"Depois de dois dias de discussão do Programa do Governo, o PAN ficou cheio de dúvidas e acredita que os portugueses também. Sobre a proteção animal, sabemos que entre a proposta do Orçamento do Estado e a campanha eleitoral, ficaram pelo caminho os hospitais públicos veterinários ou a descida do IVA para a saúde animal", lê-se num post de 9 de abril na página do PAN (Pessoas-Animais-Natureza) no Facebook, questionando: "Será que estas medidas vão ser retomadas?"

"Numa altura em que falta dinheiro para enfrentar o aumento generalizado dos preços, continuamos a dar borlas fiscais aos toureiros e a desviar dinheiros públicos para o baronato da caça", acusa o partido liderado por Inês Sousa Real.

A publicação exibe em destaque a imagem de um gato associada à frase - "Será que os portugueses perceberam que o Programa do Governo não tem uma única medida para a proteção animal?" - que motiva a presente verificação de factos.

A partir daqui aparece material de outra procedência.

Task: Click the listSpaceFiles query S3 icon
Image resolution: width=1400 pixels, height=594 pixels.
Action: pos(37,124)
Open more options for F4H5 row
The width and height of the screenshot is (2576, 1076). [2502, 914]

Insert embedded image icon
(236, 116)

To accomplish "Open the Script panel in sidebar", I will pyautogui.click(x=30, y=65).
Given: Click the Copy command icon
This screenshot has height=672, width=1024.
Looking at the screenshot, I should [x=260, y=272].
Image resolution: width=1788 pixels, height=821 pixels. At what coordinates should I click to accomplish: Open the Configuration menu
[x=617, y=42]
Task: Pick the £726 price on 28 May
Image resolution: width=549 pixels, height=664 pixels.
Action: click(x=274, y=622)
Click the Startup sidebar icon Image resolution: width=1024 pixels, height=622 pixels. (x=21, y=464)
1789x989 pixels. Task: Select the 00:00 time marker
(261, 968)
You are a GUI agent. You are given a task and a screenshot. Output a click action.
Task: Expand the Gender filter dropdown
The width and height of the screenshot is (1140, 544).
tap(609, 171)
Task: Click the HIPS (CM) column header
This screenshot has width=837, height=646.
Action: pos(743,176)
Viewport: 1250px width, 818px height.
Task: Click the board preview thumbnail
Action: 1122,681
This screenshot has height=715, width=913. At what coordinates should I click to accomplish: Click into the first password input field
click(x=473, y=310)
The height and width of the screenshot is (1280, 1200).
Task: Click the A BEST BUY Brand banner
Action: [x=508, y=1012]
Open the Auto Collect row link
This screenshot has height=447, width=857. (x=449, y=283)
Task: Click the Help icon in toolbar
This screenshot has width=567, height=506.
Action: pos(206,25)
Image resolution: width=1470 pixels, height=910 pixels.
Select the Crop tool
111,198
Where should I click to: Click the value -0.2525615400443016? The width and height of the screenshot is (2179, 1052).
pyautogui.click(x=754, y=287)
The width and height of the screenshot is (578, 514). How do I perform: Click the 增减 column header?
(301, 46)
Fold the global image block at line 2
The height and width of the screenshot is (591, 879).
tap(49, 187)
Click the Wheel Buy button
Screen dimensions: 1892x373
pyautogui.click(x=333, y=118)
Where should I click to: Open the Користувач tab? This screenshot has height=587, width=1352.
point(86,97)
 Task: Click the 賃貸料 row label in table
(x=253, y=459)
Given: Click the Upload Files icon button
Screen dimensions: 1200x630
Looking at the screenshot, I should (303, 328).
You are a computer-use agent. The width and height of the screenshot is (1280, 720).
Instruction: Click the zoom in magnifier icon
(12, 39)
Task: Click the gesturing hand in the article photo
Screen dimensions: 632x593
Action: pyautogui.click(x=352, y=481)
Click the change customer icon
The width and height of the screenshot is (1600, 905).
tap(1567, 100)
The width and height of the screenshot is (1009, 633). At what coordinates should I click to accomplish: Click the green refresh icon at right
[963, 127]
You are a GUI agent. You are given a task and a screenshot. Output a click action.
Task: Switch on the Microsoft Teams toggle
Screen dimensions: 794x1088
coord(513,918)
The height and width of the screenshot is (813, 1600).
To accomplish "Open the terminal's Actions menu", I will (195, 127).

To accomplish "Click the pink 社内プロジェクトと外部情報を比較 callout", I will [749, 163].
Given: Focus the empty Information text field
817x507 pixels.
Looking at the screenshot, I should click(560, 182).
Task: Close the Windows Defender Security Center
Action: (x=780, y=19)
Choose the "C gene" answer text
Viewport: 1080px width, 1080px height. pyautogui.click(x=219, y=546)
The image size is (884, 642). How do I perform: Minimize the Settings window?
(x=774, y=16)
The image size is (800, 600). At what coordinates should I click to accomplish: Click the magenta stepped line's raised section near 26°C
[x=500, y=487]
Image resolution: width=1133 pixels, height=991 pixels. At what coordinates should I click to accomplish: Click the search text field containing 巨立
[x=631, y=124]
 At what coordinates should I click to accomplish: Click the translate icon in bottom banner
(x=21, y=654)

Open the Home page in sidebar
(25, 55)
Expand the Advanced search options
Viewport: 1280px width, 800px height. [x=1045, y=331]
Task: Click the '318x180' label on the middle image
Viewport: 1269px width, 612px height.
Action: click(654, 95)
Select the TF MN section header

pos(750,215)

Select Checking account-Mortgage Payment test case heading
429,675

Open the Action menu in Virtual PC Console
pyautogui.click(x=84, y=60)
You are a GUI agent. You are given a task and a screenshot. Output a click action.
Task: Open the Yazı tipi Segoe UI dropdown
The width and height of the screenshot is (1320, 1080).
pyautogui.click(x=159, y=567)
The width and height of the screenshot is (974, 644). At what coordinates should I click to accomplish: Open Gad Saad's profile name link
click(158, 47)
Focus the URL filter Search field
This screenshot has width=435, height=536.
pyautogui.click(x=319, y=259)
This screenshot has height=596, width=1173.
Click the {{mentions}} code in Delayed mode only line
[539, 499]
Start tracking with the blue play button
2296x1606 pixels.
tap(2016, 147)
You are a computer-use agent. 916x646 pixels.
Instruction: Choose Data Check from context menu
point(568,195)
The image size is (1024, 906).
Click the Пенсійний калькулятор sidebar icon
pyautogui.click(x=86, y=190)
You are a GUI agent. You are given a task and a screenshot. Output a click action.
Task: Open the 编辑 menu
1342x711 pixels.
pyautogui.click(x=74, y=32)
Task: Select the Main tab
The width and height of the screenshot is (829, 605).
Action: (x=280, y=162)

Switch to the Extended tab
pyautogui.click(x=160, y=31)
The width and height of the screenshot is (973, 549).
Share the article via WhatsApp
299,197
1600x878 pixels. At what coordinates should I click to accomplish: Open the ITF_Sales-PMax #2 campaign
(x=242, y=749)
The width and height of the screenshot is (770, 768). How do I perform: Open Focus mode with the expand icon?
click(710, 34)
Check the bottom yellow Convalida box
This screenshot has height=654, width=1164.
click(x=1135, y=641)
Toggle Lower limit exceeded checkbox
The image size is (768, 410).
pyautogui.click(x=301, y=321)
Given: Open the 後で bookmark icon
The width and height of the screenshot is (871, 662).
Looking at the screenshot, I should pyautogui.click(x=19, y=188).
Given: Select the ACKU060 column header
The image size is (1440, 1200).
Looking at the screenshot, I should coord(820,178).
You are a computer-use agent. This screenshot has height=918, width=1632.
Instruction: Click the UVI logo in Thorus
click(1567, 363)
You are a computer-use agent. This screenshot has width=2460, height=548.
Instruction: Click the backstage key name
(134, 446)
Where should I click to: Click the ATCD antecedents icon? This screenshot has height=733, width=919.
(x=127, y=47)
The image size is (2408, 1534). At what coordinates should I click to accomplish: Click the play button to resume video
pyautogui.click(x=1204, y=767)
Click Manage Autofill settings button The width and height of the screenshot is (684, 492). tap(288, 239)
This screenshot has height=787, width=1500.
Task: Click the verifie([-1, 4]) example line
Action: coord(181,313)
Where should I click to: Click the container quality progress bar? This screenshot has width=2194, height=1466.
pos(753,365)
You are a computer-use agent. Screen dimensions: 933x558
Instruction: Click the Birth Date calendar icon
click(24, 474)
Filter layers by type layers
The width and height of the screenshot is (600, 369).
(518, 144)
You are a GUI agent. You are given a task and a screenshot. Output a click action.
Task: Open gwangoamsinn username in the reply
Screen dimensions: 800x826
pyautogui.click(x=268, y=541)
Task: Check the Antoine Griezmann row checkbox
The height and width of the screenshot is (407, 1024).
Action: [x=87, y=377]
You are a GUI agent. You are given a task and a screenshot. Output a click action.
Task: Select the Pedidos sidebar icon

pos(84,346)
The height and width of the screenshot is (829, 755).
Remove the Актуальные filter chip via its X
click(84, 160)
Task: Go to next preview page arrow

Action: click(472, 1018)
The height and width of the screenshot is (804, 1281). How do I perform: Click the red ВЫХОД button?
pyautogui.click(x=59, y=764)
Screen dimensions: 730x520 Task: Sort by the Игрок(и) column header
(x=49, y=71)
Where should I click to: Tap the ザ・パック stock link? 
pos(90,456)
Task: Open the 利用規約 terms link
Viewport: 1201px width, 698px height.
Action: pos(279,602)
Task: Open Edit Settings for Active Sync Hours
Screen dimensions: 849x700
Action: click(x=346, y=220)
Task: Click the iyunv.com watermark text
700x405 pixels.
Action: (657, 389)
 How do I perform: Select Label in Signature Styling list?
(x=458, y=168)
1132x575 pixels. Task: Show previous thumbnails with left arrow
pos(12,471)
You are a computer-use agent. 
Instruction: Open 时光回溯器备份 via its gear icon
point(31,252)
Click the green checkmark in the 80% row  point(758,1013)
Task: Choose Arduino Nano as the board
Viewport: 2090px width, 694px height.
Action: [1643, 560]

Uma pesquisa pelas palavras "animal" e "animais" no Programa do XXIII Governo Constitucional revela que a proteção animal não foi um tema esquecido pelo novo Governo baseado numa maioria absoluta parlamentar. Encontramos três medidas que incluem esses termos e são enquadráveis no conceito de proteção animal, desde logo a implementação do "nivelamento dos apoios desligados e aumento das apoios ligados às práticas ecológicas, pagamento de práticas e sistemas com produção de bens públicos ambientais", bem como o reforço das "medidas de sanidade vegetal, saúde e bem-estar animal" ou ainda os "apoios à melhoria do desempenho e à viabilidade das explorações agrícolas com partilha de custos de investimento em capital fixo e serviços tecnológicos, aplicação integrada de instrumentos territoriais, apoios mais efetivos às medidas de investigação e inovação, capacitação e formação, e serviços de aconselhamento técnico".

O Governo estabeleceu ainda como objetivo "evoluir para uma agricultura mais sustentável, melhor adaptada às transições climática, ecológica e energética, promovendo o sequestro de carbono em áreas agrícolas, fomentando a agricultura de precisão visando uma aplicação mais eficiente de fertilizantes e produtos fitofarmacêuticos e uma gestão mais eficiente da água e da energia, aumentando o uso de fertilizantes orgânicos e reduzindo progressivamente o uso de fertilizantes de síntese; apoiando a investigação, desenvolvimento e aplicação de tecnologias mitigadoras associadas à alimentação animal".

Por fim, e tendo em vista precisamente a acusação do PAN, a verdade é que o Programa do Governo pretende "alargar a criminalização dos maus tratos animais, abrangendo não apenas os animais de companhia", uma medida que, por si só, visa a proteção animal. Desta forma, a alegação feita pelo PAN não tem sustentação factual, pelo que a classificamos como falsa e/ou enganadora.